「ねえ、嘘って言ってよ!」

 現実から目を背けて、私は叫んだ。

 せめて、私と別れるために考えた、まったくのでたらめであってほしかった。それも悲しいけど。

「ごめん……」

 弘斗が一番つらかったはずなのに、あろうことか、謝罪の言葉を吐かせてしまった。

 私は最低だった。

 弘斗は冗談はたまに言うけど、嘘はつけない。そんな素直さも、私が弘斗を好きになった理由の一つだった。

「……でも、治療が上手くいけば、死なないんでしょ?」

 私は精いっぱい強がって口にした。そして同時に気づいてしまう。

 治療が上手くいけば死なないということは、治療が上手くいかなければ死ぬのだ。

「うん。主治医の先生はすごい人らしいんだ。それに優しいし。

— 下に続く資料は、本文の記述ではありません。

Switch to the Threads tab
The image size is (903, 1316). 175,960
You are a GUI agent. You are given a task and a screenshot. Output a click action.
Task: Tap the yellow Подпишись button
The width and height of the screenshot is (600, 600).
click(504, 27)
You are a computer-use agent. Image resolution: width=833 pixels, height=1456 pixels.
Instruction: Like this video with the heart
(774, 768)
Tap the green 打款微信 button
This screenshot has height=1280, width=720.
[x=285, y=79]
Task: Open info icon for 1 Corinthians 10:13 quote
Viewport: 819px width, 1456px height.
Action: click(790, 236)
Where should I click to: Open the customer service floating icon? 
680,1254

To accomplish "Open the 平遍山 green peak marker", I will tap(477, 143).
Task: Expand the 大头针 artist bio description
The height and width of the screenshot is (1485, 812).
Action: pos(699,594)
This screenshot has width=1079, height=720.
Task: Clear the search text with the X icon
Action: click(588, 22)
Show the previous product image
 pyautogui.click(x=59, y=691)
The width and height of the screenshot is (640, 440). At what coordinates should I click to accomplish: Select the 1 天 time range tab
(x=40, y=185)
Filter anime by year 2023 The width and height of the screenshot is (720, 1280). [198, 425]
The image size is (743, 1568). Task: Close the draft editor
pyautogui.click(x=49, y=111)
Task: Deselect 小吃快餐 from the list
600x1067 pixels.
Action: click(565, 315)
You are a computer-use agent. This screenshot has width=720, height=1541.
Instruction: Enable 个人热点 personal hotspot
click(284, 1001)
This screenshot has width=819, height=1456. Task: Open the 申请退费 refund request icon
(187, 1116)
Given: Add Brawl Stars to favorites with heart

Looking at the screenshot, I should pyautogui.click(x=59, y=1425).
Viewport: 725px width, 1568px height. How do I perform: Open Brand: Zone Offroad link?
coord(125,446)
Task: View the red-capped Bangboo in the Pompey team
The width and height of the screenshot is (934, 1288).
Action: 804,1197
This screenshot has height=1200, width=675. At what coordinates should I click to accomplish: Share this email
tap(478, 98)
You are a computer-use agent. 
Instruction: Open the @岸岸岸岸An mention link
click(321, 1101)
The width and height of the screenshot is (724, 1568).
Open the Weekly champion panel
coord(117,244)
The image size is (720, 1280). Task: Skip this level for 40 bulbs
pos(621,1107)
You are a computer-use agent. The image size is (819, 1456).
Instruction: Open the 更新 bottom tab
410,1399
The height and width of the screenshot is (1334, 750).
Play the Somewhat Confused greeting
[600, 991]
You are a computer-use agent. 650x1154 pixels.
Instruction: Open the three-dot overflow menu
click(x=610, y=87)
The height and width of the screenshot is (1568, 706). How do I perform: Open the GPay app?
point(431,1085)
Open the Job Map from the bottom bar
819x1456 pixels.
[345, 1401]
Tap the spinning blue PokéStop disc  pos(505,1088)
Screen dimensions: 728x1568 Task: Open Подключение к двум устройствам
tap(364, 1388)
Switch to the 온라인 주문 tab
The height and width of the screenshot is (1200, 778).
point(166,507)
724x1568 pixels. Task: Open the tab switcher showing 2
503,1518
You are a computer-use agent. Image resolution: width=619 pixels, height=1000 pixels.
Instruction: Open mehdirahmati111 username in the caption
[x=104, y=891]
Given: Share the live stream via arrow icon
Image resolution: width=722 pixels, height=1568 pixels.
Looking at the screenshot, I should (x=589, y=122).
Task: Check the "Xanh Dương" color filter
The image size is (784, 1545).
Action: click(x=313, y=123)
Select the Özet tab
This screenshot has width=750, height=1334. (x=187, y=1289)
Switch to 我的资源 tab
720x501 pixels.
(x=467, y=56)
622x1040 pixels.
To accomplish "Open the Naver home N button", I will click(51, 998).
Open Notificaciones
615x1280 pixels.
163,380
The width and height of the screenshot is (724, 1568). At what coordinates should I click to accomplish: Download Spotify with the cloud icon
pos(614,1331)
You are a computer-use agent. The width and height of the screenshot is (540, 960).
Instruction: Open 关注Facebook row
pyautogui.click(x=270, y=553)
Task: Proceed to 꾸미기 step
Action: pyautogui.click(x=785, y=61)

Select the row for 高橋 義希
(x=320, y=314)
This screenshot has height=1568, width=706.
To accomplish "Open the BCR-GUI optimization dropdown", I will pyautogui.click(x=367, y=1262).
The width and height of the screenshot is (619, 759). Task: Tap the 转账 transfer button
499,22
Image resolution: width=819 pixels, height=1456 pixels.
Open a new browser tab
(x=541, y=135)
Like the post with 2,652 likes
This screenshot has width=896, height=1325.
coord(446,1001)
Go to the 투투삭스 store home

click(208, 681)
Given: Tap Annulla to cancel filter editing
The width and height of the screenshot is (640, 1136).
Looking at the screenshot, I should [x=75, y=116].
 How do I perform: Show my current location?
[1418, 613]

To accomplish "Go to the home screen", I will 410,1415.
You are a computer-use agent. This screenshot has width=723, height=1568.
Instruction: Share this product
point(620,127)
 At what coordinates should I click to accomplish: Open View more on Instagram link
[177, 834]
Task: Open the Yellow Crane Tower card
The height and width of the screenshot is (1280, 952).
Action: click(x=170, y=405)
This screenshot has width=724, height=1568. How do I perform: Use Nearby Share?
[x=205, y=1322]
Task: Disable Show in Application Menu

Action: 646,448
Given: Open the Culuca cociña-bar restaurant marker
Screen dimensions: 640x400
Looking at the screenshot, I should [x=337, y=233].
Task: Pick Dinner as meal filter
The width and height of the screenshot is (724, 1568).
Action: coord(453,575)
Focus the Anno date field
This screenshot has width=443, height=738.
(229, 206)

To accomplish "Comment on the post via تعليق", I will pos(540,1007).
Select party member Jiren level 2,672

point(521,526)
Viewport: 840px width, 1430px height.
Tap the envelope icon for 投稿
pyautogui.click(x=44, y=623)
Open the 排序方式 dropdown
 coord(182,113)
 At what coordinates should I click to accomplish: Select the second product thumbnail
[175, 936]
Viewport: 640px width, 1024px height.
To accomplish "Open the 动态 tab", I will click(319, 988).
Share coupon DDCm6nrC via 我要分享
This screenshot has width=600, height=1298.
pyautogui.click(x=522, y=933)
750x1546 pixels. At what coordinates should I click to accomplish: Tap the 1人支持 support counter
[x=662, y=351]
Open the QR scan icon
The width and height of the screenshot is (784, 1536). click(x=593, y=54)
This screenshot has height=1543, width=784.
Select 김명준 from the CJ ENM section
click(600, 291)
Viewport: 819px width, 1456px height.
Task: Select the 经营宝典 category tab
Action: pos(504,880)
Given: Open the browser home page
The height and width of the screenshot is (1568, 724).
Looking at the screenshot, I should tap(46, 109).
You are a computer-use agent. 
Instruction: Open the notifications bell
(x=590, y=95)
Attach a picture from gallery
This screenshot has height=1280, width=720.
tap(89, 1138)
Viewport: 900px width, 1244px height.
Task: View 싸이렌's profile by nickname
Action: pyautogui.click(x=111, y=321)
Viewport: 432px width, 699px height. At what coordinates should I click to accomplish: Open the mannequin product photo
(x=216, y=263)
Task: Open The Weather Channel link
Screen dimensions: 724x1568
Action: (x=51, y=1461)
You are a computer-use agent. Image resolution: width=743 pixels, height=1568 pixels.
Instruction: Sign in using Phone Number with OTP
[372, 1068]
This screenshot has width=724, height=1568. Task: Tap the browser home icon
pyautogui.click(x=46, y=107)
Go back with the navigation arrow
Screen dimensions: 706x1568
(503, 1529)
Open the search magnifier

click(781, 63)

だからきっと大丈夫。ライブ、行けなくて本当にごめん。治ったら行こう。約束」

 弘斗のその泣きそうな――つらさをかみ殺して、強制的に顔の筋肉を動かして微笑んだような表情を見て。

 無理やり張り付けた私の笑顔は、いとも容易く剥がれ落ちた。涙だけはどうにかこらえて、

「うん。約束だよ。また別の機会に行こう」

 震える声で私は言った。また別の機会。それが私たちに訪れることを、強く祈りながら。

 それ以上は何も言わなかった。色々と聞きたいことはたくさんあったけれど、もし聞いてしまえば、何かが決定的に壊れてしまいそうな気がして。

 私は、どうすればよかったのだろう。これからどうすればいいのだろう。

 たぶん正解なんてどこにもなくて、ただ悲しくて悔しくて、やるせない気持ちだけが募っていく。

 人生で一番長く感じた冬休みが終わって――。

 高校二年生の三学期から、弘斗は高校に来なくなった。

 弘斗の、それからの約一年間は、入院と退院を繰り返す日々だった。